Mother told her dream of witnessing this battle and being there. This wasn't the only occasion she spoke of the "dreams." Receiving word of a member of the family being seriously ill or at death, she said," Yes, I know because I had this bad dream." What this dream was I don't know. We would tell her she was too superstitious, and after that, she kept these things to herself. Over the years I felt these omens or feelings were far more than incidental.
It was some time before he left France as he was put on the staff at Bordeaux to help with the embarking of the troops to the states. He was honorably discharged from the service on August 19,1919 and returned home. That, too became complicated before he reached Lansing. returning from France by boat there was a terrible storm. Everyone got seasick and he felt so rotten he was afraid he was going to die. When it got worse, he was afraid he wouldn't. Reaching New York with the puppy "Louve' ( German Police) he had a hard time finding a way to Des Moines to be discharged. Arriving in Chicago, he became suddenly ill while waiting in the depot for the train to take him to Iowa. He was rushed to the hospital for an emergency appendectomy, consenting to it only if the folks were not notified. So soon after Billy's death ( the same operation), they would worry. He'd forgotten all about the telegram he sent from New York saying when he could be expected home. Every day the folks met the train and no Brownie. they didn't know what to think. Finally, getting in touch with the Red Cross, they found he was in the hospital in Chicago, found him very ill, found out what had happened, and brought back the dog, "Louve."

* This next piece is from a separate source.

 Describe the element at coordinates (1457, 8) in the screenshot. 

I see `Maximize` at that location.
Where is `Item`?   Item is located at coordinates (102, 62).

Returning to Lansing, Carl worked as cashier in the State Bank. He was Postmaster of Lansing from 1929-1933. May 4, 1929, he married Leota Hand who was a teacher in the Lansing schools. Bill and the twins, Carl and Caroline were born while they lived here. Through the years in Lansing he served as Councilman, Secretary of the School Board and Kiwanis Club, Commander and Adjutant Commander of the Beck-Strong-Glynn Post of the American Legion. In 1934 he received a Civil Service appointment working in the government service for 34 years. The following are some of the agencies for which he worked and places he lived: Home Owners' Load, Federal Housing, Veteran's Administration, Waco Savings and Loan. He lived in Dubuque, Cedar Rapids, Sioux City, and Council Bluffs, Iowa; Wichita, Kansas, Fort Worth, Texas and Waco, Texas, where Brownie has been retired since 1967, enjoying life and the grandchildren.